Maison&Objet
alessandra-bergamini 15/01/2018

Con Moroso da un decennio, Doshi Levien e Edward van Vliet

La Sushi Collection aggiornata con un tema floreale e l’ultimo progetto di Doshi Levien per un divano ‘sartoriale’. A Colonia, per IMM 2018, Moroso e le sue collezioni sono ospitate da Design Post, che raccoglie 32 marchi imperdibili del design internazionale

“La natura è il più grande designer del mondo e, allo stesso tempo, la maggiore fonte di ispirazione. Ricca e colorata.
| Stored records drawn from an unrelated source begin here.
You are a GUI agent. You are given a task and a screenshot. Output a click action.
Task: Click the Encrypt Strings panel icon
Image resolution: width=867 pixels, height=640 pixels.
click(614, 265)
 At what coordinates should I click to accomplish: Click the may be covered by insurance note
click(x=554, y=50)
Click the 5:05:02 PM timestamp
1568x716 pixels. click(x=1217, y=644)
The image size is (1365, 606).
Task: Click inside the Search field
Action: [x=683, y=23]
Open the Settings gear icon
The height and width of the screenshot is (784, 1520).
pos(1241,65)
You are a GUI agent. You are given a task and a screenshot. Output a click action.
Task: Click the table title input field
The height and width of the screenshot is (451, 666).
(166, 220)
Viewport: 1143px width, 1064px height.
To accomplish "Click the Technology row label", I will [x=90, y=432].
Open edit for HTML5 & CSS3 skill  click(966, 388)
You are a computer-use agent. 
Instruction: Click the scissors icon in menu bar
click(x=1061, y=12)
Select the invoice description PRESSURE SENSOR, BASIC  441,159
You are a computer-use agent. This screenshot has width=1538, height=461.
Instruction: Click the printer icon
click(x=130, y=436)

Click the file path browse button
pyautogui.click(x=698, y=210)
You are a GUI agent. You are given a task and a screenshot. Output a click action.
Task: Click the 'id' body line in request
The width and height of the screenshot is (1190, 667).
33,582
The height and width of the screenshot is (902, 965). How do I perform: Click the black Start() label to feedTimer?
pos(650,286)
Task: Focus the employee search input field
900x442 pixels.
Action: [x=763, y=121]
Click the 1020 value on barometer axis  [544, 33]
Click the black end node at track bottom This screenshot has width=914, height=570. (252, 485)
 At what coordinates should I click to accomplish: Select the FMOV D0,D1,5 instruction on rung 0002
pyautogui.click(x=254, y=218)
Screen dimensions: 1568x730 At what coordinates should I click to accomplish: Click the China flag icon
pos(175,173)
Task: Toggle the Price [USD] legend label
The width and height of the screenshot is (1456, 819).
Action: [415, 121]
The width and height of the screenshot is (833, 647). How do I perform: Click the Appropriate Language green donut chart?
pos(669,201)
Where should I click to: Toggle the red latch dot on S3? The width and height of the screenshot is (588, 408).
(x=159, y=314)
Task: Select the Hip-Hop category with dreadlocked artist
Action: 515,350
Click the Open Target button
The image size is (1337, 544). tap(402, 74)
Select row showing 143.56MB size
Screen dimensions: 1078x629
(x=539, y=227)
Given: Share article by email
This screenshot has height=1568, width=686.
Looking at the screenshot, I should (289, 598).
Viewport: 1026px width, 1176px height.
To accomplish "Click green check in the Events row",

Traboccante di vita e di dettagli.” Edward van Vliet attinge dagli inventari floreali e dalla rappresentazione botanica per il nuovo rivestimento tessile Ikebana applicato alla ricca collezione Sushi di Moroso, sulla cui gamma di sedute lavora da quasi dieci anni: poltroncine, divani, daybed, panche, pouf dalle forme plastiche e dagli inconfondibili pattern decorativi.

Lunga un decennio anche la collaborazione di Moroso con Nipa Doshi e Jonathan Levien, che nel 2017 hanno presentato le nuove sedute imbottite Modernista, divano e poltrona, con una concezione agli antipodi rispetto al primo pezzo di ispirazione orientale realizzato per Moroso nel 2007, Charpoy.
Modernista, che si rifà ai colori e alla cura sartoriale tipica degli abiti da uomo, come spiega Levien è “una sorta di archetipo del divano, con forme lineari, geometriche, architetturali, in cui abbiamo lavorato su proporzione, dettagli, cuciture”. La leggera imbottitura, ad esempio, è ingentilita dall’utilizzo di bottoni che richiamano la lavorazione capitonnè e creano un decoro discreto ed elegante.